Aturan Terkait Penggunaan AI
Hal inilah yang menjadi asal mula perdebatan mengenai pentingnya regulasi AI. Khusus di Indonesia, pemerintah harus segera membuat kebijakan komprehensif tata kelola AI. Di Indonesia, peraturan yang berlaku saat ini yang relevan dengan penggunaan AI, antara lain ada Undang-Undang Nomor 11 Tahun 2008 tentang Informasi dan Transaksi Elektronik (UU ITE).
Kemudian Undang-Undang Nomor 27 Tahun 2022 tentang Pelindungan Data Pribadi (UU PDP). Selain itu ada Peraturan Pemerintah Nomor 71 Tahun 2019 tentang Penyelenggaraan Sistem dan Transaksi Elektronik (PP PSE). Ada juga dalam Peraturan Menteri Komunikasi dan Informatika Nomor 5 Tahun 2020 tentang Penyelenggara Sistem Elektronik Lingkup Privat (Permen PSE). Terakhir adalah Undang-Undang Nomor 28 Tahun 2014 tentang Hak Cipta (UU Hak Cipta).
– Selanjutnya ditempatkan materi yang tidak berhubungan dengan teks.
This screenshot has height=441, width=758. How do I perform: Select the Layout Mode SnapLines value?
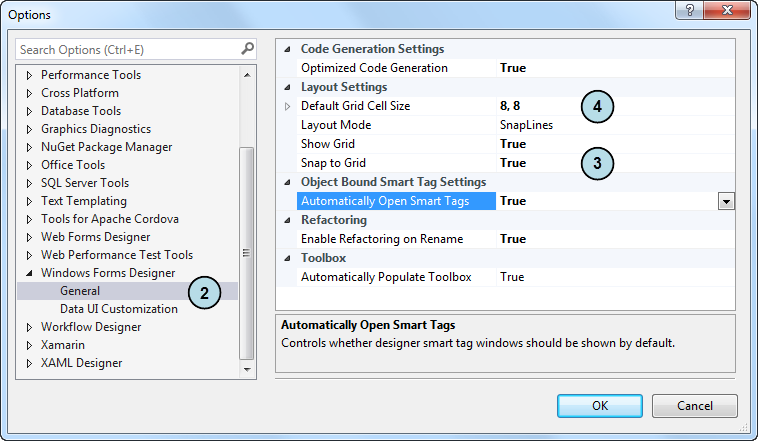click(526, 125)
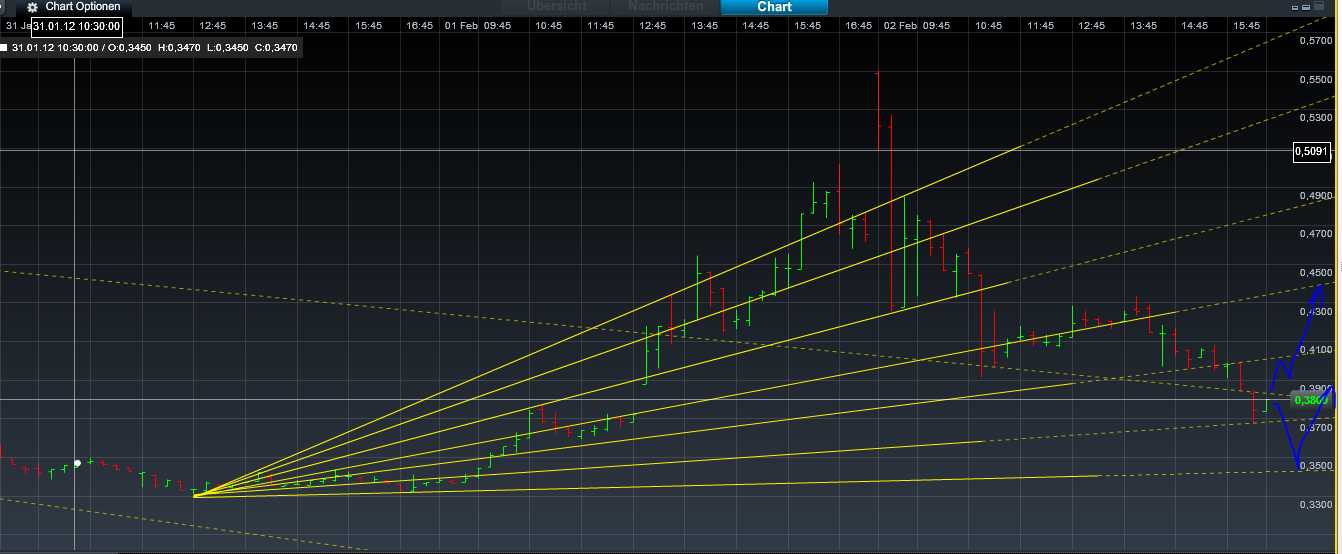The height and width of the screenshot is (554, 1342).
Task: Select the 0,5091 price level label
Action: click(1311, 152)
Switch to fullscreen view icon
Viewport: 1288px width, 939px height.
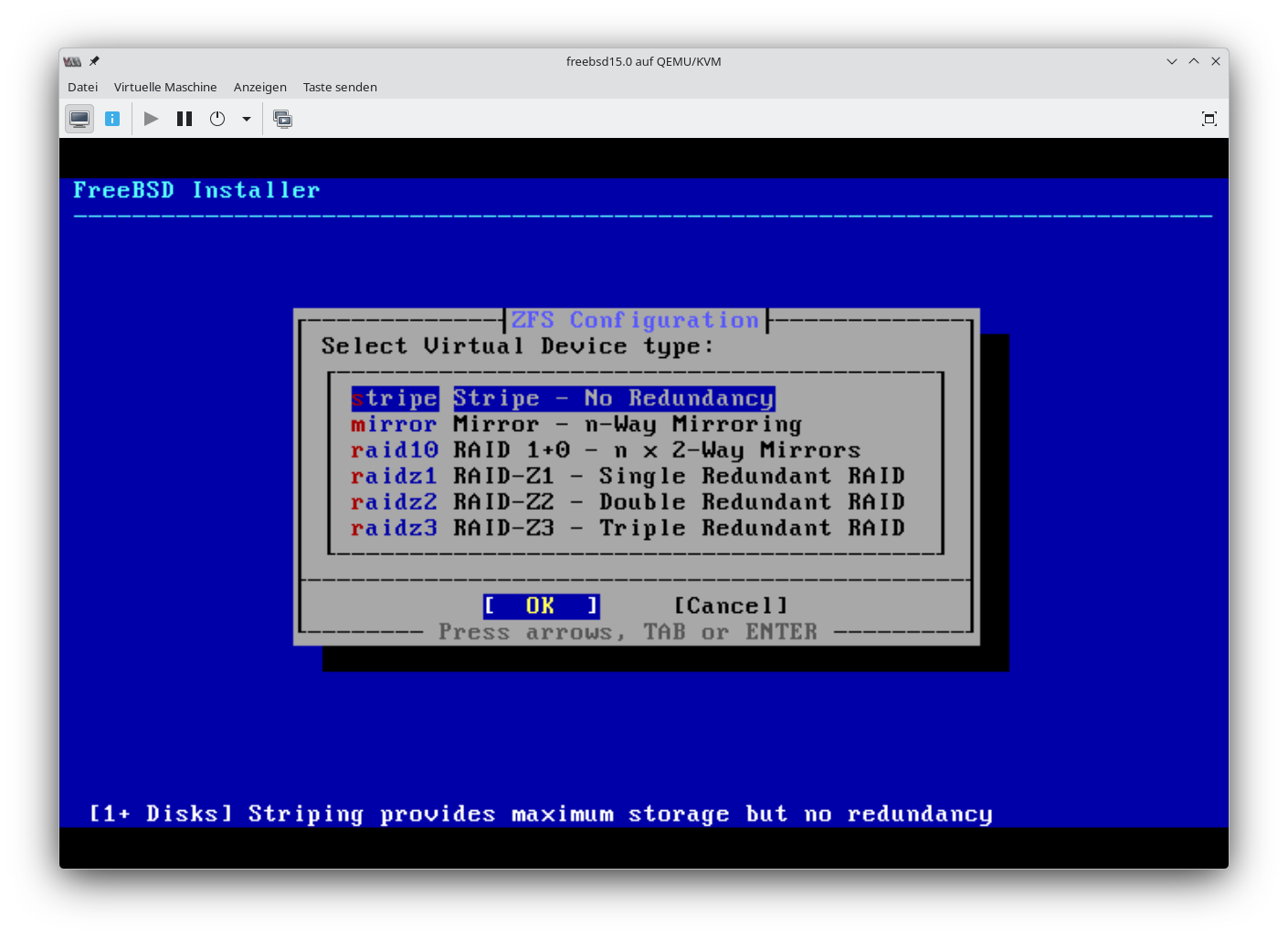(1209, 119)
Sejak OpenAI merilis ChatGPT pada akhir tahun 2022, dunia telah dihebohkan dengan perbincangan tentang generative artificial Intelligence (AI) atau kecerdasan buatan generatif dan masa depan yang dapat diciptakannya.
Uni Eropa, Amerika Serikat, China, serta Brasil telah melakukan pengaturan AI, ada yang berupa executive order untuk mengidentifikasi potensi dan resiko AI serta mekanisme pengawasan agar tidak mengurangi hak fundamental warga. Selanjutnya EU AI Act menekankan prinsip human-centric.